Data extracted from a collection

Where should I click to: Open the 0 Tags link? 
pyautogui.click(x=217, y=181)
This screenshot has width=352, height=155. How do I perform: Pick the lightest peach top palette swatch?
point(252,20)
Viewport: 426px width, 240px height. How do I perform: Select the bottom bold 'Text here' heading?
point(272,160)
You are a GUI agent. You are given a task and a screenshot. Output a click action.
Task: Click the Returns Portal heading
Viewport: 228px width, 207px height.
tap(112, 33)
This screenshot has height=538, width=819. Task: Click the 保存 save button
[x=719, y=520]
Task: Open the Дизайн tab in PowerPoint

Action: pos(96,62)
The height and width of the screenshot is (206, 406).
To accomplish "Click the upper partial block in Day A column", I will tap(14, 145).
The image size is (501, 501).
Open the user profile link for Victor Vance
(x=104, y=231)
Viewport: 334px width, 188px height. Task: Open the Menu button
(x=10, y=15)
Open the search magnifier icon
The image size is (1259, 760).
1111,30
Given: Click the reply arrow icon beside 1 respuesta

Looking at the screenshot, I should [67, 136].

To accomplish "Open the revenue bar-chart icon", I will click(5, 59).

*Try it*: Could you restate every record word for word?

*Written answer*:
Where should I click to: Open the 0 Tags link? 
pyautogui.click(x=217, y=181)
This screenshot has width=352, height=155. How do I perform: Pick the lightest peach top palette swatch?
point(252,20)
Viewport: 426px width, 240px height. How do I perform: Select the bottom bold 'Text here' heading?
point(272,160)
You are a GUI agent. You are given a task and a screenshot. Output a click action.
Task: Click the Returns Portal heading
Viewport: 228px width, 207px height.
tap(112, 33)
This screenshot has height=538, width=819. Task: Click the 保存 save button
[x=719, y=520]
Task: Open the Дизайн tab in PowerPoint

Action: pos(96,62)
The height and width of the screenshot is (206, 406).
To accomplish "Click the upper partial block in Day A column", I will tap(14, 145).
The image size is (501, 501).
Open the user profile link for Victor Vance
(x=104, y=231)
Viewport: 334px width, 188px height. Task: Open the Menu button
(x=10, y=15)
Open the search magnifier icon
The image size is (1259, 760).
1111,30
Given: Click the reply arrow icon beside 1 respuesta

Looking at the screenshot, I should [67, 136].

To accomplish "Open the revenue bar-chart icon", I will click(5, 59).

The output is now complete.